A Consumer by any other Name is still a Consumer

I recently watched the first part of the Century of the Self. RW libertarians seem to be victims of decades of brainwashing by commercial advertising, which has its roots in Freudian psychology, Edward Bernays, et al. What is funny is pushing these ideas of “Rational Self-interest” and hyper-individualism as some bizarre state of nature and by extension capitalist. But they use appeals to emotion and fear tactics to persuade people. Some of them openly disdain democracy itself as a form of collectivism. They recognize that people often organize and act in groups for social change rather than pursue their own “rational self-interest.” They have to devise ways of forcing people to become selfish and prevent collectivization of any kind. Their luminaries Friedman and Hayek recognized as much and found the authoritarian governments under Pinochet and Thatcher as instructive for “freeing markets” and preventing people from organizing and collectivizing. Yet when people do practice their own “rational self-interest” in denying RW libertarianism as a fantasy and right-wing libertarians as naive and delusional to a fault, they blame their skeptics for being duped into the “liberal conspiracy” and call them irrational and illogical, even though they just said that human beings by their very nature form markets because of “rational self-interest.” They have no idea that the only thing they truly stand for is more rampant consumerism and less direct action. In other words, they support more of the status quo, not some fantastical revolution. It was the same with Ayn Rand, another luminary. When justifying her reasoning for smoking, she nearly quoted verbatim the tobacco industry’s ads towards women and men. “Independent, free-thinking women always smoke Lucky Strikes!”

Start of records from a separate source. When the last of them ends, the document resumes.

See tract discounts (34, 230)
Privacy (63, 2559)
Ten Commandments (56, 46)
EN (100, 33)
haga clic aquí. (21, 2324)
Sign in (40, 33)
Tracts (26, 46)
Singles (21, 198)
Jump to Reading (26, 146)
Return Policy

“ I like to think of fire held in a man’s hand. Fire, a dangerous force, tamed at his fingertips. I often wonder about the hours when a man sits alone, watching the smoke of a cigarette, thinking. I wonder what great things have come from such hours. When a man thinks, there is a spot of fire alive in his mind–and it is proper that he should have the burning point of a cigarette as his one expression.” — Ayn Rand/Alissa Rosenbaum

Her books were basically a culmination of highly concentrated industry propaganda tying democracy, passive consumerism, unfettered industrialism and capitalism as natural, desirable, and inevitable in a “rational,” free society. This is what RW libertarians base their philosophy on industrial propaganda, consumerism, and commercials. Those are some of the reasons why they are so loopy and fail at organizing. It is reason enough to never take them seriously. For all their talk of individualism and “rational self-interest,” they have all the hallmarks collectively of an irrational cult obsessed with creating a mediocre world forever safe for buying and selling things in.